Kim Min-ki (; born March 31, 1951) is a South Korean singer, composer, and playwright. He is best known for his 1970 song, "Morning Dew," and for his 1994 Korean adaptation of the German musical, Linie 1.

Early life and education 
Kim was born on March 31, 1951, the youngest of 10 children, in Iri (present-day Iksan), North Jeolla Provence, South Korea. His family moved to Seoul in 1963, and he enrolled in Seoul National University to study fine arts in 1969.

Career 
Kim first came to prominence as the composer of the tune "Achim Isul" (, literally "Morning dew"), which was written in 1970 and performed by Korean folk singer Yang Hee-eun.

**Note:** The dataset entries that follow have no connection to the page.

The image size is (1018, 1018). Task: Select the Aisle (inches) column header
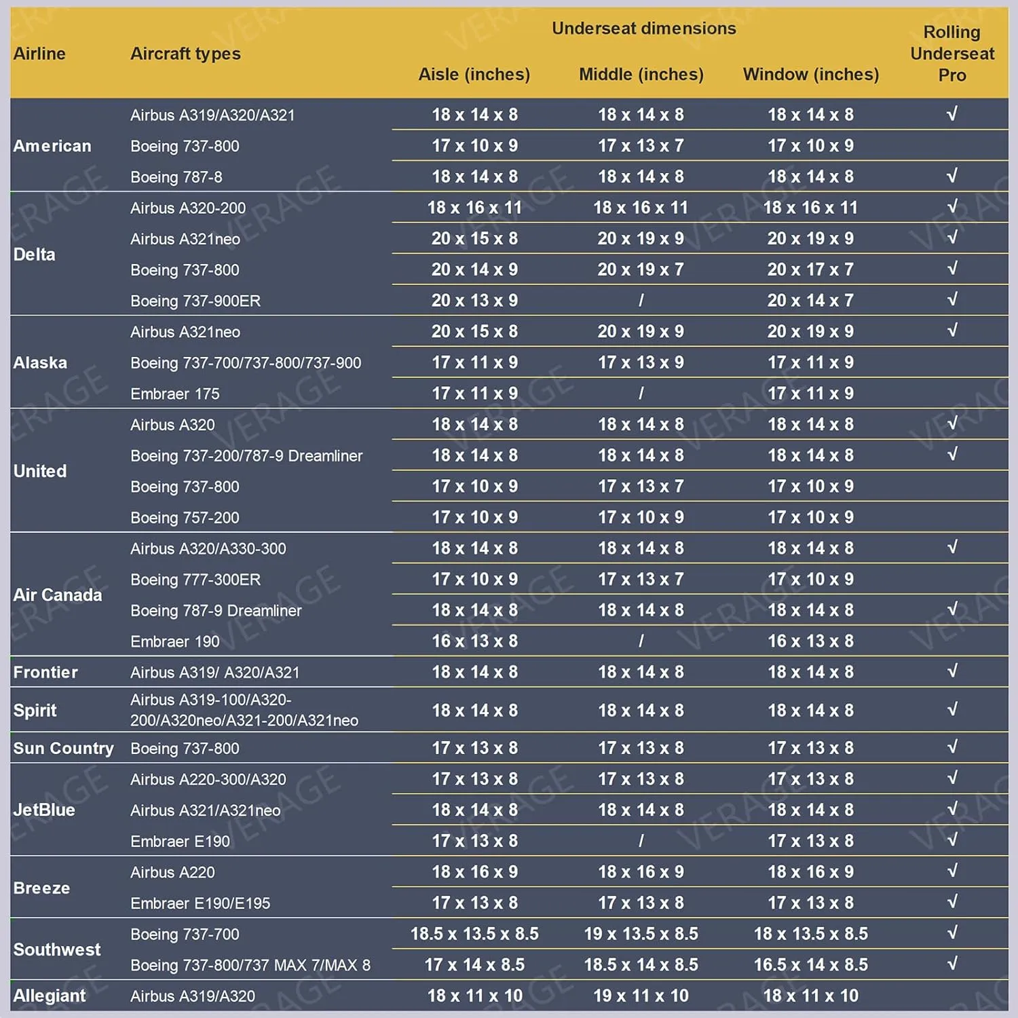coord(474,74)
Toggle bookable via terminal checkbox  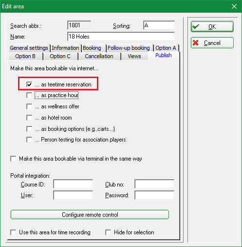pyautogui.click(x=13, y=159)
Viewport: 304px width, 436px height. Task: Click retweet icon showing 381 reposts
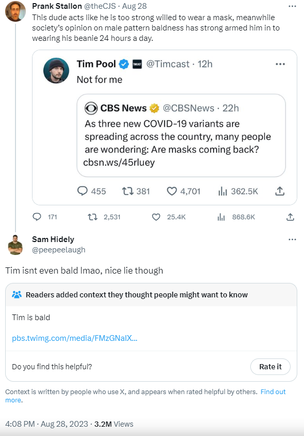pos(127,191)
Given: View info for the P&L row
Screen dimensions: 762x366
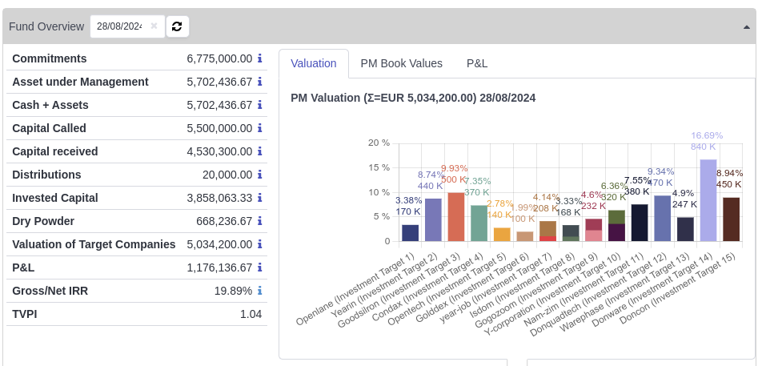Looking at the screenshot, I should pos(259,267).
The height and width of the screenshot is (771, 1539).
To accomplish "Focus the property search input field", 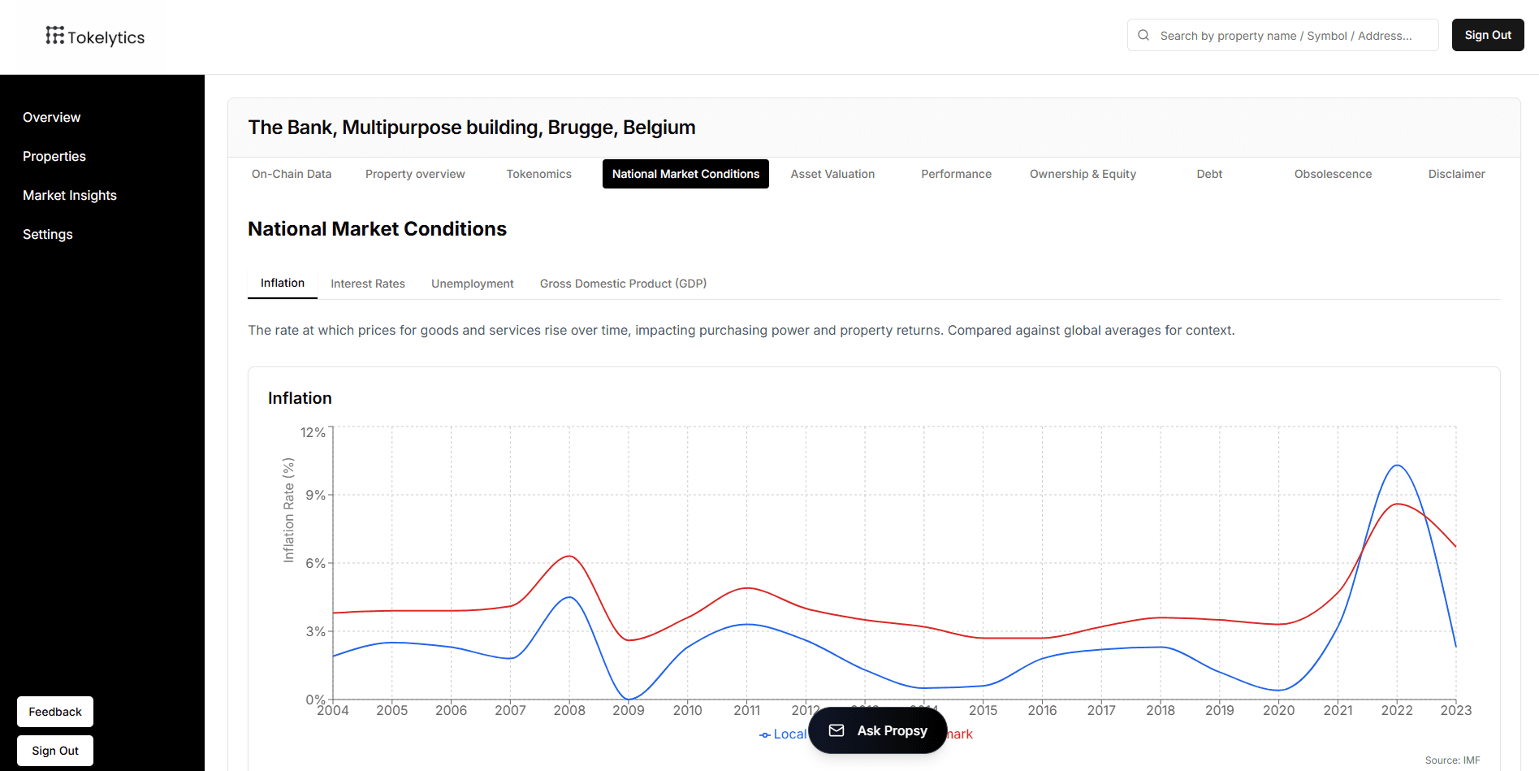I will (1291, 36).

The song was a major pop music hit in Korea in the 70s, and Kim became a prominent figure in blending Korean folk and pop musics, as well as an outspoken political activist and representative of youth culture. Kim's songs discussed the Americanization of Korean culture and questioned relations between North and South Korea, and his lyrical and musical style were a major influence on the genre known as Norae Undong ("Song Movement") which became popular in the 1980s. He released nine albums before 1975, at which time his music was censored by the government; his albums were pulled from record stores, playing of his music over the radio or singing it in public was banned, and he was not permitted to release material under his own name.  He composed the music for a 1981 film, The Ball Shot by a Midget, which was not permitted to be used by government censors who reviewed the film. This moratorium continued until June 26, 1987, when all restrictions on the performance of his material were lifted.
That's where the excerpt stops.